Using the entries that follow, give only the number of lines with the word "card" in them.

======== Information provided ========

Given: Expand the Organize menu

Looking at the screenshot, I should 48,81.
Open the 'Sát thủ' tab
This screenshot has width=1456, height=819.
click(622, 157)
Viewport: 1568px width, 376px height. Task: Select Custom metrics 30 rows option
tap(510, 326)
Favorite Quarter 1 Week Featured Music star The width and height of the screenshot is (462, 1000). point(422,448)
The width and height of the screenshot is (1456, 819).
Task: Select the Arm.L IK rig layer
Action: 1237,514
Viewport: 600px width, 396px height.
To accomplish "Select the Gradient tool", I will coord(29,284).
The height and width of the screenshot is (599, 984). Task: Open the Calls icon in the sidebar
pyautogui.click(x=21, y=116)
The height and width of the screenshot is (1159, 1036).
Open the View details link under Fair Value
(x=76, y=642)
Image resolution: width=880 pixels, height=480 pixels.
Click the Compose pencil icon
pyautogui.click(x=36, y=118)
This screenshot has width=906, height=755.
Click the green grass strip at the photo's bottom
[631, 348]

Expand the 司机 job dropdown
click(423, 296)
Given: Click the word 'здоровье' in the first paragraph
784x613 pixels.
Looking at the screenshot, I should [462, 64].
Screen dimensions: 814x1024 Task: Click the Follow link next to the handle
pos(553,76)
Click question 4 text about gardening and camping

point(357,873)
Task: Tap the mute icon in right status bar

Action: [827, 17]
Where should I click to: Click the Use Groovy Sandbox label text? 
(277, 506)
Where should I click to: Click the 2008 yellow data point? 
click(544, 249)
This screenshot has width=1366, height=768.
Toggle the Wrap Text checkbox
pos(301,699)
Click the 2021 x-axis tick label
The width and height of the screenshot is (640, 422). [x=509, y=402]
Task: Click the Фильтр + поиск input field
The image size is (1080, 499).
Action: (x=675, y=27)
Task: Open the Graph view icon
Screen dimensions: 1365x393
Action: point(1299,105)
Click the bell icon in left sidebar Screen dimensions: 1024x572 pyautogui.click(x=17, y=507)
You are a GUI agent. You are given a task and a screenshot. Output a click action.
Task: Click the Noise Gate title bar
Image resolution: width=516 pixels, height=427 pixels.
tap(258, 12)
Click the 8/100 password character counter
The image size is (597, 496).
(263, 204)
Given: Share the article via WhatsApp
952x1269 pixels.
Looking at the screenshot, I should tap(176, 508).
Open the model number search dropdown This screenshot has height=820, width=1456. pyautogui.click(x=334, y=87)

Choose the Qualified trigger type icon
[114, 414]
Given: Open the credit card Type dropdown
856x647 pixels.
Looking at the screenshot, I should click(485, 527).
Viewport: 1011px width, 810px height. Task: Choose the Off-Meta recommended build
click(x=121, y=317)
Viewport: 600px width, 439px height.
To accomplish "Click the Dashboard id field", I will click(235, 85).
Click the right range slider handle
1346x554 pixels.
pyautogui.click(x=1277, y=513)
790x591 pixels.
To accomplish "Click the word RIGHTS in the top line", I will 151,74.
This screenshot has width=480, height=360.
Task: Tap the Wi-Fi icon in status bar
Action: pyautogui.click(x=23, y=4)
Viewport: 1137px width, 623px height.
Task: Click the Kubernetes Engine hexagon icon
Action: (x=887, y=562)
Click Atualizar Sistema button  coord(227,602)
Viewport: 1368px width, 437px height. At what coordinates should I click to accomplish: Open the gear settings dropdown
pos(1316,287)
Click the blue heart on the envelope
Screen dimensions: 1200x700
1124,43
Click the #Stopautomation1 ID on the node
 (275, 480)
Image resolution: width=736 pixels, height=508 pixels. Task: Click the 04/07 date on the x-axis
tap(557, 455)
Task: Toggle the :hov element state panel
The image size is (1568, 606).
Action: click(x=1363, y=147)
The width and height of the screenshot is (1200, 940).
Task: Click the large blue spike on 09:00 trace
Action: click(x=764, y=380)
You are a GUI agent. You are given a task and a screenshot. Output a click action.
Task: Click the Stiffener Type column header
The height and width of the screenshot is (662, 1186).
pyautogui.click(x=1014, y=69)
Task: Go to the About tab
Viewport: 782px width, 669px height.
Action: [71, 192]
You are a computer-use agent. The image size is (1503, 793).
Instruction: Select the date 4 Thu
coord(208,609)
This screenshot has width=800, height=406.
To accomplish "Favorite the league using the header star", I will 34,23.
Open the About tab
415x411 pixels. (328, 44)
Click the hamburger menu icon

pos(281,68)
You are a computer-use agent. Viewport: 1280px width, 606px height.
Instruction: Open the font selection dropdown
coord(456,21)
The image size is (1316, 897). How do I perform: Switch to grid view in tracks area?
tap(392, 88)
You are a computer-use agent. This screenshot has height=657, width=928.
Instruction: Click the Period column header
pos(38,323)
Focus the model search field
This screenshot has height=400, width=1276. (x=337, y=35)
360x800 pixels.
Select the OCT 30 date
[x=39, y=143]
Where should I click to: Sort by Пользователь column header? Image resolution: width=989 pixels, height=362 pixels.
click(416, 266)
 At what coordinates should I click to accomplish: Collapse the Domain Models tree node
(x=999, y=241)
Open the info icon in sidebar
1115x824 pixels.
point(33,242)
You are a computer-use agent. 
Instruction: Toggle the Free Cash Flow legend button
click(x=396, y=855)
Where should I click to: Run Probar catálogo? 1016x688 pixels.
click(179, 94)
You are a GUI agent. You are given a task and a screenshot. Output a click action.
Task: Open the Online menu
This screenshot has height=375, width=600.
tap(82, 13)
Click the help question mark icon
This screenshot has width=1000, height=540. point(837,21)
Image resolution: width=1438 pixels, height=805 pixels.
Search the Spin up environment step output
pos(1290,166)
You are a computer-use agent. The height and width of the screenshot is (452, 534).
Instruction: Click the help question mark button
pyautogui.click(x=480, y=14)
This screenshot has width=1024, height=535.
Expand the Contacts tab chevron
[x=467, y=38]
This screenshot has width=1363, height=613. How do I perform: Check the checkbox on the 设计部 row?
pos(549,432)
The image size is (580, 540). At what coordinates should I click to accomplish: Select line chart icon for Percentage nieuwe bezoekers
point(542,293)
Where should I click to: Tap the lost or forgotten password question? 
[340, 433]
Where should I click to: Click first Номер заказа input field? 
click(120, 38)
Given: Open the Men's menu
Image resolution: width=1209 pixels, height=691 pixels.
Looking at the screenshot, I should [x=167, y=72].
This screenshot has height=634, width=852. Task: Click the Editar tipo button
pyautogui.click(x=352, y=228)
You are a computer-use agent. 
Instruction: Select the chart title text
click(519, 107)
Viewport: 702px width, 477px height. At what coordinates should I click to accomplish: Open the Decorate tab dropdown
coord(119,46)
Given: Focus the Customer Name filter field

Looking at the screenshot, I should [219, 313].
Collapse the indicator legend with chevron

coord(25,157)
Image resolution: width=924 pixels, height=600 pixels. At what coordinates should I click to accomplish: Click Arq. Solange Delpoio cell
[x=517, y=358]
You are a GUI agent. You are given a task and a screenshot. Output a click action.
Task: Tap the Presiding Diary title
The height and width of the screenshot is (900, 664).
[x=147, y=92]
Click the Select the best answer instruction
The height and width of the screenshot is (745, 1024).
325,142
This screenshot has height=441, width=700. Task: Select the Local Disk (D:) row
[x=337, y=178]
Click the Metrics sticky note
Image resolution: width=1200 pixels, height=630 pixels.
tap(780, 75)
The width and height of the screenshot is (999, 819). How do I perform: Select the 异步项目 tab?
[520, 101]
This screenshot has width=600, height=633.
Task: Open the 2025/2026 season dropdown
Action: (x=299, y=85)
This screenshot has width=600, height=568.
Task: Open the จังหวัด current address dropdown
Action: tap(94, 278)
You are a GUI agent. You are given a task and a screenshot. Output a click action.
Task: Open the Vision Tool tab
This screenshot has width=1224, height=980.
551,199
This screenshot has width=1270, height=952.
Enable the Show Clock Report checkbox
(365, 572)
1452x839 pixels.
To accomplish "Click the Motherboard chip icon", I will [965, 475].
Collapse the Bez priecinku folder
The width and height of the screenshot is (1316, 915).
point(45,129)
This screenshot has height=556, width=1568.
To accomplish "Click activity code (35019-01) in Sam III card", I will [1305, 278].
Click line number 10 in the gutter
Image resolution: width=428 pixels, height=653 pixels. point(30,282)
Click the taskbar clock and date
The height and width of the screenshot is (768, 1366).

========

* **Task result**
2